The reissue CD combines the familiar ten tracks of the original release of "Ma Kelly's Greasy Spoon" with four previously unreleased versions of known tracks. The first of these is an alternate mix of "In My Chair", a song which was to be a great success for Quo following its release in October 1970 to coincide with the album release, both as a single and a live track which the fans took to their hearts. Still cropping up every few years in the live set even today, "In My Chair" shows Quo can be something more than a hard-hitting rock act and the song marks another turning point for Quo - as Francis notes on the "Live!" album recorded in 1976, this is a song "which did a lot to get us where we possibly are" !! The alternate mix on offer here sounds like it was recorded in a shoe box, with terrible echo on Francis' vocals but musically as solid as the released version - at least until the incomplete ending. Another live favourite, which made a welcome reappearance to the live set in 1994, comes next with an alternative mix of "Gerdundula" - an untypical Quo song perhaps, but one which again demonstrated their ability to turn their hand to the slower, more restrained numbers along with the brain-busting heavy rock tracks. This mix sees Francis' vocals being very distant and echoey again, with very prominent guitar and a different take on the climax to the song. The next new version is of "Down The Dustpipe", the single which introduced "Ma Kelly's Greasy Spoon" and set the tone for all the Quo which was to come.
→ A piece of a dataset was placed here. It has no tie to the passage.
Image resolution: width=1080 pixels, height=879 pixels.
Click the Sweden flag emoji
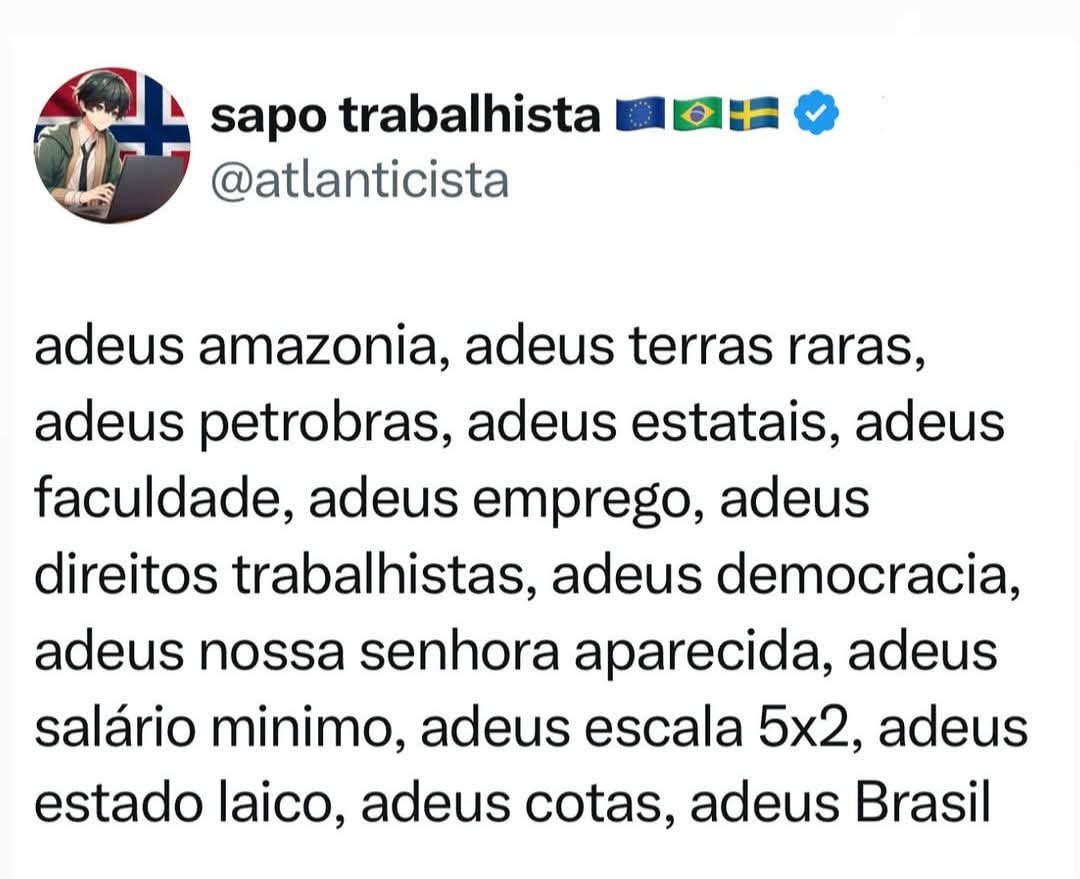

Gone were the ridiculous psychedelic offerings and out came the unmistakable boogie, so long stifled by commercial pressures from Pye. This alternate mix is fantastic, all two and a bit minutes of it - the vocals are in your face and there's a different guitar fill all through the vocals, plus alternative guitar solos. The song is again unfinished. The CD is rounded off in style with an alternate mix of "Junior's Wailing", but the vocals are so distant that it almost becomes an instrumental and much of the guitar work is muffled as well.

Well packaged and with good liner notes, the reissue of "Ma Kelly's Greasy Spoon" is an excellent archive piece and should form part of every fan's collection. Not the first time this album has been put out onto CD, but this time the effort is much better and the additional four unreleased mixes are historical pieces which should not be missed.